- Course: CSCI-GA.2565
- Institution: New York University
- Term: Spring 2024
The Llama Langchain RAG project is an application designed specifically for fans of the beloved sitcom Friends for fun. Using the power of Retrieval-Augmented Generation (RAG) combined with a Language Model (LLM), this project employs LLaMA 2, fine-tuned with Lora technique using Replicate to provide detailed, contextually accurate answers to complex queries related to content, plot, and characters. The app is deployed using Streamlit, includes session chat history, and provides an option to select multiple LLaMA2 API endpoints on Replicate.
Try our app: friends-rag.streamlit.app/
Sample queries you can use: evaluation.txt
Note on Model Initialization: The first prediction request from fine-tuned models like "Finetuned LLaMA2" and "Finetuned LLaMA2 with RAG" will take longer (expect 3 to 5 minutes) after a period of inactivity due to a "cold boot," where the model needs to be fetched and loaded. Subsequent requests will respond much quicker. More details on cold boots can be found here.
Note: This is the production version of the application and is optimized for deployment. Running it locally may require modifications to suit the development environment.
- Relative API key(s) (optional; e.g. for embedding model)
- Python 3.11 or higher
- Git Large File Storage (LFS) for handling large datasets and model files
-
Install dependencies.
- [Optional but recommended]
- Create a virtual python environment with
python -m venv .venv
- Activate it with
source .venv/bin/activate
- Create a virtual python environment with
- Install dependencies with
pip install -r requirements.txt
- [Optional but recommended]
-
Create the Chroma DB:
python populate_database.py
-
Setup before being able to do inference:
-
Case 1: If you choose to run the base Llama 2 model locally, you'll need to have Ollama installed and run
ollama serve
in a seperate terminal. -
Case 2: If you choose to do inference with replicate with our models locally, you'll need to have
REPLICATE_API_TOKEN
setup as an environment variable. -
Case 3: You can simply test run our deployed project on streamlit: friends-rag.streamlit.app.
-
-
Test run to query the Chroma DB, the below command will return an output based on RAG and the selected model:
python query_data.py "Which role does Adam Goldberg plays?"
- Start the App locally:
streamlit run app.py
In case the file size exceeds Github's recommended maximum file size of 50.00 MB, you may need to use Git Large File Storage.

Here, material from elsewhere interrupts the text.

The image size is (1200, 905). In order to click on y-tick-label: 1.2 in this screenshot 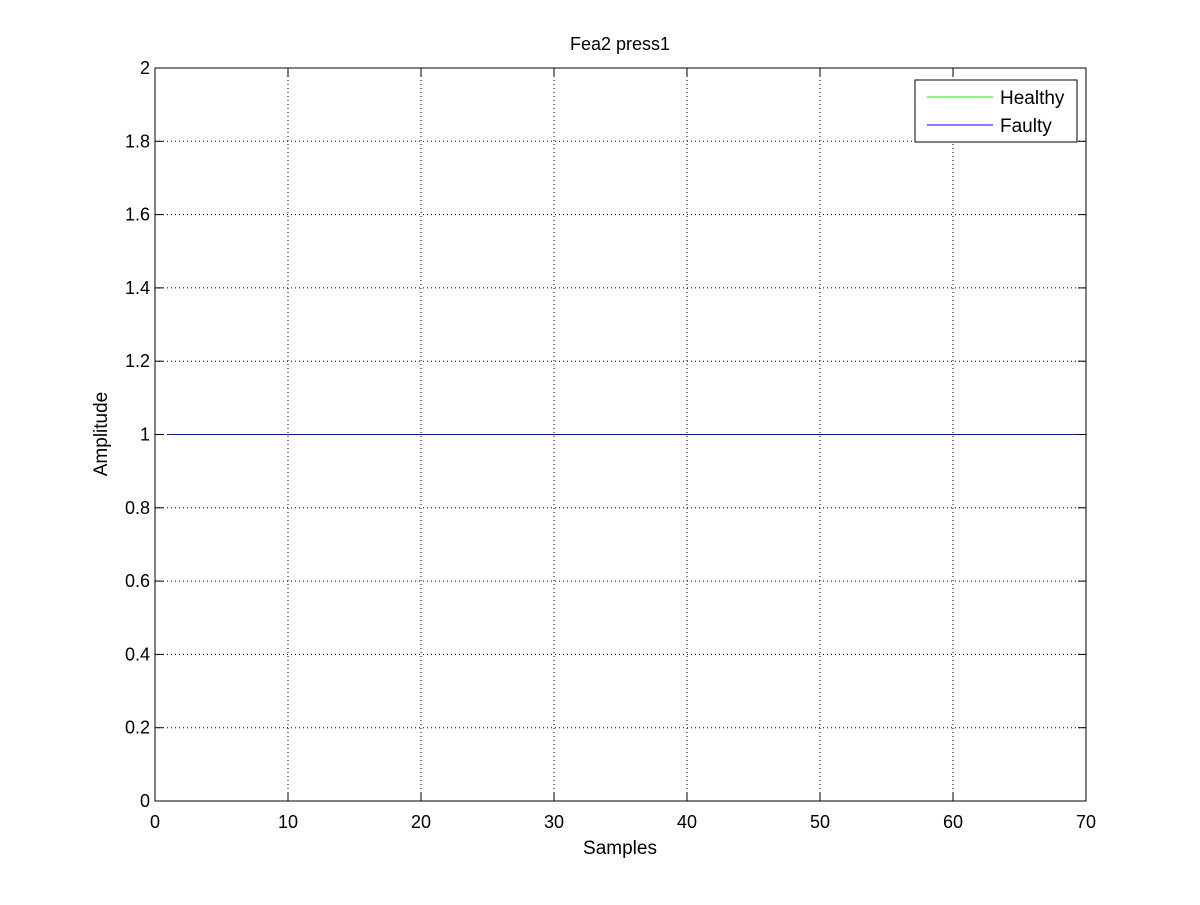, I will do `click(138, 361)`.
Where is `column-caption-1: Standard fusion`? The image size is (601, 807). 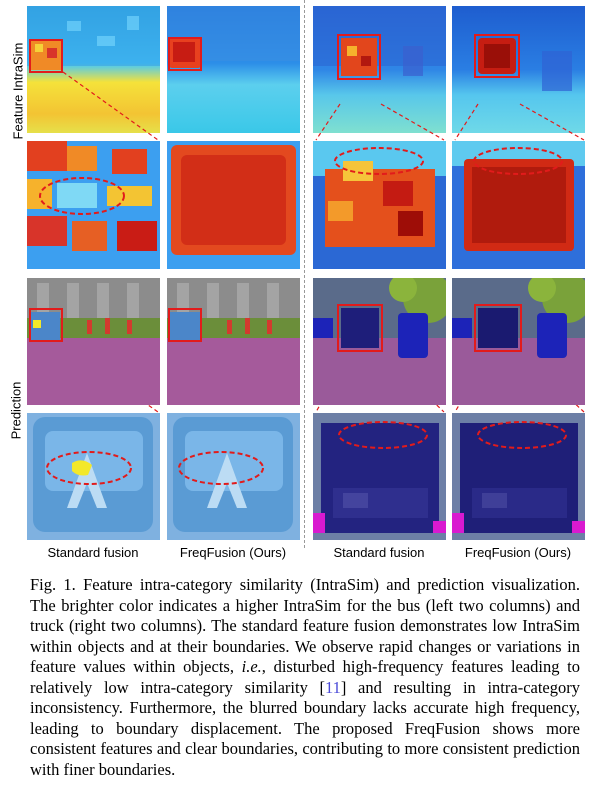 column-caption-1: Standard fusion is located at coordinates (93, 552).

- Finetuning usually involves using a domain related dataset. In this project, we decided to curate our own (Question-Answer) pairs dataset for finetuning and RAG.
- Selected domain-related files (txt and jsonl) are stored in the
data
folder, such as trivia.txt and s1_s2.jsonl. Using Langchain, a vector database was created inchroma
folder based on the data for RAG. More content could be added as needed. - The front-end and deployment is implemented with Streamlit.
- Option to select between differnet Llama2 chat API endpoints (base LLaMA2, finetuned LLaMA2, base with RAG, finetuned with RAG).
- Each model (base LLaMA2, finetuned LLaMA2, base with RAG, finetuned with RAG) runs on Replicate.
The frontend was refactored from a16z's implementation of their LLaMA2 chatbot.